A New Way to Think About Spending
Langer explains that the Spave app was designed to empower each user to view their spending and decide how they want to direct their savings.
“Dwolla serves as the master orchestrator of the underlying software platform,” Langer explains. “After we pull the users’ daily transactions and calculate the amounts that need to be distributed to their defined savings and giving accounts, Dwolla’s software does its magic and each micro-payment is sent to the specified accounts.”
Integrating with the Dwolla Platform went “as well as could have” Langer says adding that dealing with Dwolla’s customer support, integration and developer teams was, “nothing but professional.”
“The amount of time we had to spend with Dwolla and customer support issues was minuscule compared to others we’ve dealt with,” Langer says.

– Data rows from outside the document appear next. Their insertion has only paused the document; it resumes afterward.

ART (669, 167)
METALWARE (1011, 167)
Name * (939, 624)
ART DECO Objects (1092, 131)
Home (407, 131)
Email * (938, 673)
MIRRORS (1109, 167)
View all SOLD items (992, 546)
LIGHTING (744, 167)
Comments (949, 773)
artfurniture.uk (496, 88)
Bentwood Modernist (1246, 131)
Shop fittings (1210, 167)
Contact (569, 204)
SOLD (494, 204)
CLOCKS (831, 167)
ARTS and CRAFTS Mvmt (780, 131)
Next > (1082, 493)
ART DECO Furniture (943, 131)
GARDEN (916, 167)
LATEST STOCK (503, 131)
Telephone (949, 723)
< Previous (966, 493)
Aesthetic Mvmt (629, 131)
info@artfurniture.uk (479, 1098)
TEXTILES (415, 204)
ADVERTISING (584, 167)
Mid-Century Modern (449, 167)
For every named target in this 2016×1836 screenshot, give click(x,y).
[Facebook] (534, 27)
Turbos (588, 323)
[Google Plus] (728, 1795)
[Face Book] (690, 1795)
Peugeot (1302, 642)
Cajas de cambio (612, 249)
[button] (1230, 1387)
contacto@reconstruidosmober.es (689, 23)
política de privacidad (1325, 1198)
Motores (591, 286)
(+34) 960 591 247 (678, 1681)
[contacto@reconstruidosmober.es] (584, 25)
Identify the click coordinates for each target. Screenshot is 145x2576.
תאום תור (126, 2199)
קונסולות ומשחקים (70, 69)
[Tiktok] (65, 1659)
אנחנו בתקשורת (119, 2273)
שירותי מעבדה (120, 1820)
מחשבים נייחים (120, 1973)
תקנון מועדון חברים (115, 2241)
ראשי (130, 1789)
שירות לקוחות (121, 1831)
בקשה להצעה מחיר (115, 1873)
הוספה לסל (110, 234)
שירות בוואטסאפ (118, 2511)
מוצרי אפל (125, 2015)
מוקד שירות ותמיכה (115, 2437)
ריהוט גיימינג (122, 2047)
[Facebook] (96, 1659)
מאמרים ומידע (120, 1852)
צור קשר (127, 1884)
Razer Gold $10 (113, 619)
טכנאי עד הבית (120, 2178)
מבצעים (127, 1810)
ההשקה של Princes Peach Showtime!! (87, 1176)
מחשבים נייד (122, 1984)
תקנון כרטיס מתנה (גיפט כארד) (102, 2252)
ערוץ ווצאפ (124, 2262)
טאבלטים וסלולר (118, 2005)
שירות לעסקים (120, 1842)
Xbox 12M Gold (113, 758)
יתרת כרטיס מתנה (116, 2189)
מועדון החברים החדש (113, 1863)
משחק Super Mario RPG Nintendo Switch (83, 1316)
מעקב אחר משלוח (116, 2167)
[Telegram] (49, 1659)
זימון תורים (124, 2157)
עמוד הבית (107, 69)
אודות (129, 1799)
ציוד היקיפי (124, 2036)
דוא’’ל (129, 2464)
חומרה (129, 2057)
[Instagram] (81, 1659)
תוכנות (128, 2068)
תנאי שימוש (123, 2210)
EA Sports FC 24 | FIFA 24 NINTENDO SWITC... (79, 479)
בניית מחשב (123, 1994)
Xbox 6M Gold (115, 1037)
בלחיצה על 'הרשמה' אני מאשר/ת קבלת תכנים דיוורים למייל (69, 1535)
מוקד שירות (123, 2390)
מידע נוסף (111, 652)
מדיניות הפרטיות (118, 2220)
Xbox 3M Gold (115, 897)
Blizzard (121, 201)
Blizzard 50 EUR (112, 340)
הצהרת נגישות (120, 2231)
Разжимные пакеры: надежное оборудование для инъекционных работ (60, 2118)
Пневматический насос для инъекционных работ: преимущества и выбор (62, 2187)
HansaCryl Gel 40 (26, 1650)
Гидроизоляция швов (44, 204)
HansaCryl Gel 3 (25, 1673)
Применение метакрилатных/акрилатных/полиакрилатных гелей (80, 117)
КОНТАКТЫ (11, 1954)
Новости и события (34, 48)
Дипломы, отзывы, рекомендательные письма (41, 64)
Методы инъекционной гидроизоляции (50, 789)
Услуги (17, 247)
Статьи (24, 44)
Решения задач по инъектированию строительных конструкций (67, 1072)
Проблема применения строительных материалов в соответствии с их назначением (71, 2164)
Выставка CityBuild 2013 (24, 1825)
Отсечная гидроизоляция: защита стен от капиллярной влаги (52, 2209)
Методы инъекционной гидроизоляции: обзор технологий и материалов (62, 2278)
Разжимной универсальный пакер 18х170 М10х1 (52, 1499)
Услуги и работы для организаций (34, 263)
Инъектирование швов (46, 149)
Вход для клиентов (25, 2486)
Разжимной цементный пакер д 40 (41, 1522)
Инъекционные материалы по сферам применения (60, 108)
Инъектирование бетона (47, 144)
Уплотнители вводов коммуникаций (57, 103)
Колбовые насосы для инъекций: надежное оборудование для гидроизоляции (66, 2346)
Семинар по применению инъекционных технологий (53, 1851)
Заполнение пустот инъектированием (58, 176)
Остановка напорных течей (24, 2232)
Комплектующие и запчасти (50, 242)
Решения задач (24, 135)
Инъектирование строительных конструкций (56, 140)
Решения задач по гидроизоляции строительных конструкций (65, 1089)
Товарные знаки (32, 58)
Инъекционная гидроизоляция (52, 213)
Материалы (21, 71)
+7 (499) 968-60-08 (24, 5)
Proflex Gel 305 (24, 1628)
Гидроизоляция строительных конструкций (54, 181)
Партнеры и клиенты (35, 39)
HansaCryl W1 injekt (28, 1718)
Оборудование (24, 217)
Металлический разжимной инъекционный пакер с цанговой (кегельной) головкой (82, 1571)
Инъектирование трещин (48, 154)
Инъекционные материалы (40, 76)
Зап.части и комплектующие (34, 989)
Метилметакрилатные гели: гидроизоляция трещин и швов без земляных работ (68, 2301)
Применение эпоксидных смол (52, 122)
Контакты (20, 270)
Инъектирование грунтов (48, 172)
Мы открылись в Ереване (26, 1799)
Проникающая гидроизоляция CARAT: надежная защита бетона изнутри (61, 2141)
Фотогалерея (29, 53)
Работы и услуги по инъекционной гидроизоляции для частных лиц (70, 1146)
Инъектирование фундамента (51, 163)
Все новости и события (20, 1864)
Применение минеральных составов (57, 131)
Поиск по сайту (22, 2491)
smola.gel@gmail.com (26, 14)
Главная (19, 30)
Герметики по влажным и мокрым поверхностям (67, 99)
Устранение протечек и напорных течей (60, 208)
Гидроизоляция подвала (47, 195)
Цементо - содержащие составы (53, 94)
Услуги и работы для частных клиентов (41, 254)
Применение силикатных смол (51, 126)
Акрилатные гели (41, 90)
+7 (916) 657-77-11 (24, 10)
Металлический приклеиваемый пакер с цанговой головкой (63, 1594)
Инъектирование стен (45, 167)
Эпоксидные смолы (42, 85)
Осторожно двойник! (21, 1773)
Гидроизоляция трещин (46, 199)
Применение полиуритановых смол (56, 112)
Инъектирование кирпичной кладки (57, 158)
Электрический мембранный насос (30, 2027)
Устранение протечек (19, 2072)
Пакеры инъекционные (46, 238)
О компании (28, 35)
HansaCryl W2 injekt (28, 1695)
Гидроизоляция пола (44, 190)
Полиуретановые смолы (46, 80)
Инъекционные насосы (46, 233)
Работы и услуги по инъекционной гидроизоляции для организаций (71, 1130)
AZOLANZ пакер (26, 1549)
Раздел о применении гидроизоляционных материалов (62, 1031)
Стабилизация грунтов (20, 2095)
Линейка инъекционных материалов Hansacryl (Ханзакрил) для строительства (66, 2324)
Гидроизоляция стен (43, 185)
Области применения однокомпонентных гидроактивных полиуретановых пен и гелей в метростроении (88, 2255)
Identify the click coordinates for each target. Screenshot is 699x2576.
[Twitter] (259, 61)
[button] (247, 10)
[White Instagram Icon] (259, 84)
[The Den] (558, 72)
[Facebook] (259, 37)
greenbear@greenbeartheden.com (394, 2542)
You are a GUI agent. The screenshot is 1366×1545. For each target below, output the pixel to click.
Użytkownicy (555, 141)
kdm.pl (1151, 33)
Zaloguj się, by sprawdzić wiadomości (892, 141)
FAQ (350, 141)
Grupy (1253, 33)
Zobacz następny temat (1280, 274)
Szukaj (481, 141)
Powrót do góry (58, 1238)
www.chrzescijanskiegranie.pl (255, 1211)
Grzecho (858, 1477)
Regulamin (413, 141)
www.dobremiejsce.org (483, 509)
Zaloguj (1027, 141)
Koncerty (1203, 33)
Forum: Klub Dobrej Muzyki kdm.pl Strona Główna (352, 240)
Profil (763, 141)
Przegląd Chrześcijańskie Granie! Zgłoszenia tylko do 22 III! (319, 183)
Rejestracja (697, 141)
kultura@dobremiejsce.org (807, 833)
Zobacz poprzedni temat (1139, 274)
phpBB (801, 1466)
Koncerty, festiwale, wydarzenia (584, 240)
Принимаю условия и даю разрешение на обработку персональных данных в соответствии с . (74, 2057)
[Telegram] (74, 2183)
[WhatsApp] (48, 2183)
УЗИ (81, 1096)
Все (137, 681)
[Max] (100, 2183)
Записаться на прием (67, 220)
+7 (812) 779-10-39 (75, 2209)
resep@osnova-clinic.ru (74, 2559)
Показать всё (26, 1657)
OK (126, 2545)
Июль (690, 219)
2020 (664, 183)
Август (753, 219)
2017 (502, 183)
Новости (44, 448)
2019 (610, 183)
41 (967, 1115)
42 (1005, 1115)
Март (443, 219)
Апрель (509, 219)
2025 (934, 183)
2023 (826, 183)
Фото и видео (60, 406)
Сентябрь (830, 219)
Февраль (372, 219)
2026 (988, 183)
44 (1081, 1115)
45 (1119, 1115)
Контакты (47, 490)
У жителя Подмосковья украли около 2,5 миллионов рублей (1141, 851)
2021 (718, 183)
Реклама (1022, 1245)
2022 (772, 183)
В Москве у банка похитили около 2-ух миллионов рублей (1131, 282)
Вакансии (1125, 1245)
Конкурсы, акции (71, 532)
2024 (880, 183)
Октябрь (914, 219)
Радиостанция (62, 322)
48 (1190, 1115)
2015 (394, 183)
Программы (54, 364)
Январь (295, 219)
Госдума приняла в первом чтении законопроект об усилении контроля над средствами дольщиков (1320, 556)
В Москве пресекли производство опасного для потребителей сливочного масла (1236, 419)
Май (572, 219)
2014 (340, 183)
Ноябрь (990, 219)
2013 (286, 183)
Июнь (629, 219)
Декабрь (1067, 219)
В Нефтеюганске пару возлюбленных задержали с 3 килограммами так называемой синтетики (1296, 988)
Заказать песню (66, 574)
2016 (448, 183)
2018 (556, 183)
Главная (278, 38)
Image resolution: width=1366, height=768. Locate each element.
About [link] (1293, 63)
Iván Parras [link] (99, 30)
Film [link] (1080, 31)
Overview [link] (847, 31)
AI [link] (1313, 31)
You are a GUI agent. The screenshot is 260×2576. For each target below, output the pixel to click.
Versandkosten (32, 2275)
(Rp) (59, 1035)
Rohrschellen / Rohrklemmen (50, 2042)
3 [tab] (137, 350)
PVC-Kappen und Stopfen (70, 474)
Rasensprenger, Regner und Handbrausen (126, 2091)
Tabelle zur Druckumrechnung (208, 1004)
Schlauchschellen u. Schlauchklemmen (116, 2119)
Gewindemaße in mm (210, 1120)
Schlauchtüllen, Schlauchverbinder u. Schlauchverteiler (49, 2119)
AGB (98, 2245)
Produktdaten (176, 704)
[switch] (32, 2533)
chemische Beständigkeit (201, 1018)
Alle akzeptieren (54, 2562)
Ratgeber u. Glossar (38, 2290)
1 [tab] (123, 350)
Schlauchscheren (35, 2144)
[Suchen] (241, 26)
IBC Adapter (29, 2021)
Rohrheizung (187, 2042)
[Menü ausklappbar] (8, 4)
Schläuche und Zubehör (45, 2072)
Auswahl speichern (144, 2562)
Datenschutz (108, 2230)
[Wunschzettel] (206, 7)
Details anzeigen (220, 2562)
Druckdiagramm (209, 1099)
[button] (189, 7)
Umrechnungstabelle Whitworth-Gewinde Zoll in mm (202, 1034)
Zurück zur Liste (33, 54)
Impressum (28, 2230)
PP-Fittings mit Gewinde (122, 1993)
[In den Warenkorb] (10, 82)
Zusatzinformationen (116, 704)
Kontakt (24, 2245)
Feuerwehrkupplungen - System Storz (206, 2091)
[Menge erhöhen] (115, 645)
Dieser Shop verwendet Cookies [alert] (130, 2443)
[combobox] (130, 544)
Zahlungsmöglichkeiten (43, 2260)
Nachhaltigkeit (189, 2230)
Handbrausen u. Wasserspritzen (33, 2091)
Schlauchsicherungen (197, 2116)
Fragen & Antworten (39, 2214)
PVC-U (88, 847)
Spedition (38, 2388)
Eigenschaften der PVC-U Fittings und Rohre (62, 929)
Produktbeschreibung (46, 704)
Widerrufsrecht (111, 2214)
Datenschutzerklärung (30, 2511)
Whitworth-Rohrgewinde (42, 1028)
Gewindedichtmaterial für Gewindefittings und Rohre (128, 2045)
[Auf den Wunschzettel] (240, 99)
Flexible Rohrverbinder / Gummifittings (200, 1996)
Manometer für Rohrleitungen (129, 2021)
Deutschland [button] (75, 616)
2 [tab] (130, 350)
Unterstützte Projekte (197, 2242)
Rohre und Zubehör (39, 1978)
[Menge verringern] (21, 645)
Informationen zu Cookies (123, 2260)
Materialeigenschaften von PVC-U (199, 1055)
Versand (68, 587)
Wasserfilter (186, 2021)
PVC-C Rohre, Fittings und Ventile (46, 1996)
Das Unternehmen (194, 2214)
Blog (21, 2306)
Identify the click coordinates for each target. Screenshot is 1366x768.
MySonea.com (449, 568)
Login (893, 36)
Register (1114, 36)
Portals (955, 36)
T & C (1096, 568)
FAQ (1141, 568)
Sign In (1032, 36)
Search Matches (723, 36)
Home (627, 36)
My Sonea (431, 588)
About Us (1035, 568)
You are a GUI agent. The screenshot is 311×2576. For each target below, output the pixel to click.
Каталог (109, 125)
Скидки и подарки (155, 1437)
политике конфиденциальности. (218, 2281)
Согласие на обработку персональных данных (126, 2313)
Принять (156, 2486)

As more and more of the United States population becomes comfortable in a digital world, Langer says more convenient ways to save need to be available.
She believes that by the year 2030, 100% of the working population between the ages of 35-60 will be contributing regularly to a savings account.
With Spave and Live.Give.Save., Langer hopes some of those contributions also find their way to nonprofit organizations too.
“Millennials want to give. They want to help others, but they just don’t think they have the funds to do it,” Langer says. “If people are saving for themselves and helping organizations who are supporting others in need, we are improving society as a whole.”